Travis Gales, M.D., Ph.D., chief health officer of Hazel Health, a pediatric provider of physical and mental health telehealth for K-12 schools, based in San Francisco, is one of 10 Future Leaders in Healthcare featured in an annual managed healthcare feature.
Travis Gales, MD, Ph.D.
I grew up in the small town of Chase City, Virginia. As an undergraduate at Duke University, I double majored in Public Policy Studies and African/African American Studies. After college, I studied pediatric palliative and end-of-life care at the Institute of Medicine (now the National Academy of Medicine) and worked at the Advisory Board Company, a healthcare consulting firm, as a syndicated research analyst.
Based on this experience and my interest in policy, I wanted to practice medicine and also be active in research and policy to improve access to care and address health disparities. I pursued an MD and a Ph.D. through the University of Illinois Medical Scientist Program. My PhD was in public health with a focus on health policy.
I completed a residency in pediatrics at Northwestern/Children’s Memorial Hospital (now Lurie Children’s Hospital of Chicago) and a fellowship in general academic pediatrics with an emphasis on adolescent and young adult medicine.
Leadership highlights include serving as Chief Medical Officer of the HIV/AIDS, Hepatitis, STD, and Tuberculosis Administration at the Washington, DC Department of Health; health officer and superintendent of public health services for Montgomery County, Maryland; and Chief Health Officer at Hazel Health. I have also served on the faculty of New York University, the University of Maryland, and the Johns Hopkins Bloomberg School of Public Health, and I currently co-chair the CDC/HRSA (Centers for Disease Control and Prevention/Health Resources and Services Administration) Advisory Committee on Prevention and treatment of HIV, viral hepatitis and STDs.
Why did you decide to pursue a career in healthcare?
From a purely academic perspective, I find pathophysiology – how the body works and disease processes, especially childhood diseases – fascinating. Healthcare provides the tools and platform to use clinical skills as well as policy, advocacy and research to correct disease processes. Given how volatile things are going on in the world, I see health care as an equalizer to at least ensure that children are healthy and able to deal with what they may face in the world.
What career achievement are you most proud of and why?
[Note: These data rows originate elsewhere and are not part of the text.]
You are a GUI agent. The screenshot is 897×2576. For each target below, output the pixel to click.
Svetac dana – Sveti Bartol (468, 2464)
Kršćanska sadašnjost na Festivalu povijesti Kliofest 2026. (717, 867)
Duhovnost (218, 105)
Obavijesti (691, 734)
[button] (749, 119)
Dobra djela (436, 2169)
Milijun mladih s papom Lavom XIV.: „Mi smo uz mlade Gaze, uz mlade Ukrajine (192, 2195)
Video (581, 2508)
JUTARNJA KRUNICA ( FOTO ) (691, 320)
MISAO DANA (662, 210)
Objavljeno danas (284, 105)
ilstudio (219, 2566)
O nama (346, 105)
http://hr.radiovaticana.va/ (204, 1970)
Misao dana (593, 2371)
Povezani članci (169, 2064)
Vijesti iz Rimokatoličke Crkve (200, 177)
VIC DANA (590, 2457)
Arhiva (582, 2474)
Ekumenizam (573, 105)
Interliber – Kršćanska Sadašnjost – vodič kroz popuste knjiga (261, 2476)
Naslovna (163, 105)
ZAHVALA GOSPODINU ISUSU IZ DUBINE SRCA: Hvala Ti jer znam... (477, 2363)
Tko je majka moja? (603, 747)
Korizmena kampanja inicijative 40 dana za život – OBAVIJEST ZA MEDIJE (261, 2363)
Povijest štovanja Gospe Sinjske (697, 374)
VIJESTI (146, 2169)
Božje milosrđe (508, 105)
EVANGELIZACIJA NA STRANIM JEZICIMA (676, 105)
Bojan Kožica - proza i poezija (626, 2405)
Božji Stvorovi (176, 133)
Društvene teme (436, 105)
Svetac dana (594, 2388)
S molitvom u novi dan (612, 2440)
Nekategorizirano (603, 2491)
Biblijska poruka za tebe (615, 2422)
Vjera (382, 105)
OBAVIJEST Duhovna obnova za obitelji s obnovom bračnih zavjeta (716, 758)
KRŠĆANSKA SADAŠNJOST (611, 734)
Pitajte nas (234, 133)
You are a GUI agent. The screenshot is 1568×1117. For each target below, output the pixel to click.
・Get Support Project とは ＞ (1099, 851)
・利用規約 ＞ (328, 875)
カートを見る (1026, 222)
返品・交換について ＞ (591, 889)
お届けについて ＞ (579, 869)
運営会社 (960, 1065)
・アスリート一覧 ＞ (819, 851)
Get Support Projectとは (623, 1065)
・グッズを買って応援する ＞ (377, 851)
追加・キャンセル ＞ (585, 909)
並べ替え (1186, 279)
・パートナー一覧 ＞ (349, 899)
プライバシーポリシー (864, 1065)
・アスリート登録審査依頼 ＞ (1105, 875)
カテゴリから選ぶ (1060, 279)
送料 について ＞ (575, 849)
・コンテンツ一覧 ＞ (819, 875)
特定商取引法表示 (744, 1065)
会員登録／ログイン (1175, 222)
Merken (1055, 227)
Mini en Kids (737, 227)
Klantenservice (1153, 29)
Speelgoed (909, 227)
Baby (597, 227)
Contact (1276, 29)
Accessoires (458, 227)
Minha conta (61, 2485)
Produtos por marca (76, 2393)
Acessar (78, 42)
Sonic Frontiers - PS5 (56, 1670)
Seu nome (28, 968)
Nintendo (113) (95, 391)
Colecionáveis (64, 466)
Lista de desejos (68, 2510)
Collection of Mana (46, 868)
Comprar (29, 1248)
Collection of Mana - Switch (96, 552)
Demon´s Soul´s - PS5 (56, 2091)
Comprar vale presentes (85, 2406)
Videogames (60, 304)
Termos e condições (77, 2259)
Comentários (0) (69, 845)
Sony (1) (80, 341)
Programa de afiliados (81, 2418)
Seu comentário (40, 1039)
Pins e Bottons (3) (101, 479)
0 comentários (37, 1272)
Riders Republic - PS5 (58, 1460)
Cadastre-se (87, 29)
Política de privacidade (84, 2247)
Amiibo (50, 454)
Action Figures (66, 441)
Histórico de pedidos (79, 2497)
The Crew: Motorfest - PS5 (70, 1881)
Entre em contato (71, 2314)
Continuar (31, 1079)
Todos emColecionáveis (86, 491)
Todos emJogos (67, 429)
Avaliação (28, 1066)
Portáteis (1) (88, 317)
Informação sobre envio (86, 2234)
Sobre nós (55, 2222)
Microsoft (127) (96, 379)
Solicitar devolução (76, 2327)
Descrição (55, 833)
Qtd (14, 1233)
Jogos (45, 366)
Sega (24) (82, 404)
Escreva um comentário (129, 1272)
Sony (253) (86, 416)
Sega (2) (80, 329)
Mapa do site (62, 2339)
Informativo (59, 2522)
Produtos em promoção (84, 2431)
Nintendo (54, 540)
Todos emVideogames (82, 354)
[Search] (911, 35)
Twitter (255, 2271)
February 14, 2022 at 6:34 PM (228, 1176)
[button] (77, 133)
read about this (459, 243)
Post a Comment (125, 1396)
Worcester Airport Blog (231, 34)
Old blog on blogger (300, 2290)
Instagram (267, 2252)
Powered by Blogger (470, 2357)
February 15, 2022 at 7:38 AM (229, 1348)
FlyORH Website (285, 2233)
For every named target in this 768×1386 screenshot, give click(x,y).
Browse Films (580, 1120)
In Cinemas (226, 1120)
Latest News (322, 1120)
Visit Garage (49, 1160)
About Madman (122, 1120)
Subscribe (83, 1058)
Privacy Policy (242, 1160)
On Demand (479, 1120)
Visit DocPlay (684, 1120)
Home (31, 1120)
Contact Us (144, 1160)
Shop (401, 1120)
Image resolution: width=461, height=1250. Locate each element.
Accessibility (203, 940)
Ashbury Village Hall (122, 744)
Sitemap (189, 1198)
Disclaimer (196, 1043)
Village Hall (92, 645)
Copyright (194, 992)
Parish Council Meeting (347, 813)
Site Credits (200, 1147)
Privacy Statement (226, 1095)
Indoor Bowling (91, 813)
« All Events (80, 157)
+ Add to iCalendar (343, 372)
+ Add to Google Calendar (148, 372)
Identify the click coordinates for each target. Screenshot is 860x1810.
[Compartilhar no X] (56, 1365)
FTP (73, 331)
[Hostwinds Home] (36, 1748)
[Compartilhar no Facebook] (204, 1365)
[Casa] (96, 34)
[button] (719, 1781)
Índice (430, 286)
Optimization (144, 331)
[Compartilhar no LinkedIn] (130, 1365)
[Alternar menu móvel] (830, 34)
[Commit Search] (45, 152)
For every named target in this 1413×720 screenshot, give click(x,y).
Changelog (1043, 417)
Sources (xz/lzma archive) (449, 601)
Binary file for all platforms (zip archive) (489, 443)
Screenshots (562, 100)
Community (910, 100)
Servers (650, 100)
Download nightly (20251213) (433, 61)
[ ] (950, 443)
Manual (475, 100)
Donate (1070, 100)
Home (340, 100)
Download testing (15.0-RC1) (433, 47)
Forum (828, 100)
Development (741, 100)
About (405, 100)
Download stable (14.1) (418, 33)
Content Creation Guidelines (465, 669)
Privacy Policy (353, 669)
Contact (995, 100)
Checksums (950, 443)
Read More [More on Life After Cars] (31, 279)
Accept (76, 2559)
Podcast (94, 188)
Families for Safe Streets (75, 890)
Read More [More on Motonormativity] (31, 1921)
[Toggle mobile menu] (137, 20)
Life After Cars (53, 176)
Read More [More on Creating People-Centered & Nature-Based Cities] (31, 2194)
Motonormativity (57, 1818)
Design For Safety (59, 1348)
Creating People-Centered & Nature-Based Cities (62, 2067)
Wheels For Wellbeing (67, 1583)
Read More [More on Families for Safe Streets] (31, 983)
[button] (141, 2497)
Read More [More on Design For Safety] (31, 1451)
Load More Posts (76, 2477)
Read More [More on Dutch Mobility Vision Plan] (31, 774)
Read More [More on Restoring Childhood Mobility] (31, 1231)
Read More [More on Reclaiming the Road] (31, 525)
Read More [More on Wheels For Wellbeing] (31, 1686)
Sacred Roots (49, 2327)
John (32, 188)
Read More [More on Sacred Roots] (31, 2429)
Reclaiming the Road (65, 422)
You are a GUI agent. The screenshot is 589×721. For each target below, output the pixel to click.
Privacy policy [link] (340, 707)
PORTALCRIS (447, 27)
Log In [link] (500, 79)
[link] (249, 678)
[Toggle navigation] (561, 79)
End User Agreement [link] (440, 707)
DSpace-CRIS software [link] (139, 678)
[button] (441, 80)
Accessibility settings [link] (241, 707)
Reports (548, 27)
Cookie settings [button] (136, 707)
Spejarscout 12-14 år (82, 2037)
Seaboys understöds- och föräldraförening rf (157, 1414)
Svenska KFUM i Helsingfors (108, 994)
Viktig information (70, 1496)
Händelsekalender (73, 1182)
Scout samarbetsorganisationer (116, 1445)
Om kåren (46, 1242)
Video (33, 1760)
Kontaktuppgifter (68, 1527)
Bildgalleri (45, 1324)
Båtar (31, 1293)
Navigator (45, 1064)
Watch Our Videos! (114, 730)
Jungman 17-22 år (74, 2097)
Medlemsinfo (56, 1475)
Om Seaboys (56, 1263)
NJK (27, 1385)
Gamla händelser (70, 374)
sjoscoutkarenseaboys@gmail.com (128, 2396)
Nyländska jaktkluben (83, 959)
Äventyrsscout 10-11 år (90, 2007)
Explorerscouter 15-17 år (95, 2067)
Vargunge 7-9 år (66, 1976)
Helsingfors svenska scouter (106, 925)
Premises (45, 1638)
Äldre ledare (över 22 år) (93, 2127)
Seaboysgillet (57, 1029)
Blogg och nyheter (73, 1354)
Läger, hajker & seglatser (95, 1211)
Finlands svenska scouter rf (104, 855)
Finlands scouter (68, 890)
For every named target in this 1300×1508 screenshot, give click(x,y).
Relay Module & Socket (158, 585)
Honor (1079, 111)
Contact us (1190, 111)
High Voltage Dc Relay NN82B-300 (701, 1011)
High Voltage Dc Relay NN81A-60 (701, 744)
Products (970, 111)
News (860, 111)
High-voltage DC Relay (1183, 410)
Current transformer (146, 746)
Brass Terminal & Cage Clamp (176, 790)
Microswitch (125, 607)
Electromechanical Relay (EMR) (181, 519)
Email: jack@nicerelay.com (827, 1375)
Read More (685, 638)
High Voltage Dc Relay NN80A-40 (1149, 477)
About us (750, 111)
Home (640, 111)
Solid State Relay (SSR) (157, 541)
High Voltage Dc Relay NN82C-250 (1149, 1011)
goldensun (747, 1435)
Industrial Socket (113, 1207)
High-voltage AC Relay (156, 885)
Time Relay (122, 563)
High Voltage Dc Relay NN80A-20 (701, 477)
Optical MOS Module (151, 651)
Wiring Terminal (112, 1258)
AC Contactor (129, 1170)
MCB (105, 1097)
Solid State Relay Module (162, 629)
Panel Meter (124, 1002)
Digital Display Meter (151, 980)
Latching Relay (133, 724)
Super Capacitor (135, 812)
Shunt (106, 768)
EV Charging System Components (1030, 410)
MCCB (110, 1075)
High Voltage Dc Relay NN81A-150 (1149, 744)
Graduation from medical school and completion of the medical scientist program. I am the first in my family to become a doctor, precisely because so many of the previous generations never had the opportunities that their hard work afforded me. I often think that if they had fairer access to education and economic opportunities, who knows what even greater things they would have achieved. I hope my career is a sign to those growing up where I did that the sky is the limit.
What is the most challenging part of your current position?
Trying to create a sustainable business model that is socially driven. The easy way would be to simply view the provision of clinical services as a transaction, but the more impactful part is the provision of high-quality clinical care that addresses the whole child—including the impact of social determinants of health and other factors on the child’s ability to be healthy and present. Children are not high-cost consumers of health services and, as a result, there is less significant investment in funding pediatric services, particularly in prevention.
What is your organization doing to address health equity?
Hazel is designed to address systemic inequities by providing high-quality health care at no cost to students or families, regardless of their financial, insurance, or immigration status, to students where they already spend most of their day—which is at school . This eliminates barriers including cost, transportation and provider shortages to increase equity and access.
If you could change one thing about healthcare in the US, what would it be?
So much of our model of pediatric care is built on waiting for a child to have symptoms or be in crisis, as opposed to building a sustainable culture of prevention for both physical and mental health. We need more investment from the public/population health branch and greater commitment from the payer system to support building and sustaining a culture of prevention and incorporating support services such as case management and social determinants of health. We cannot continue to wait for children to be in crisis before we step up and address their concerns.
How do you avoid burnout?
I’m a big advocate of self-care. The method does not have to be expensive, but purposeful. I enjoy playing competitive tennis, traveling, going to the theater and exploring new restaurants. I also value connecting with family and friends to take a break from the pressures of work and help keep perspective.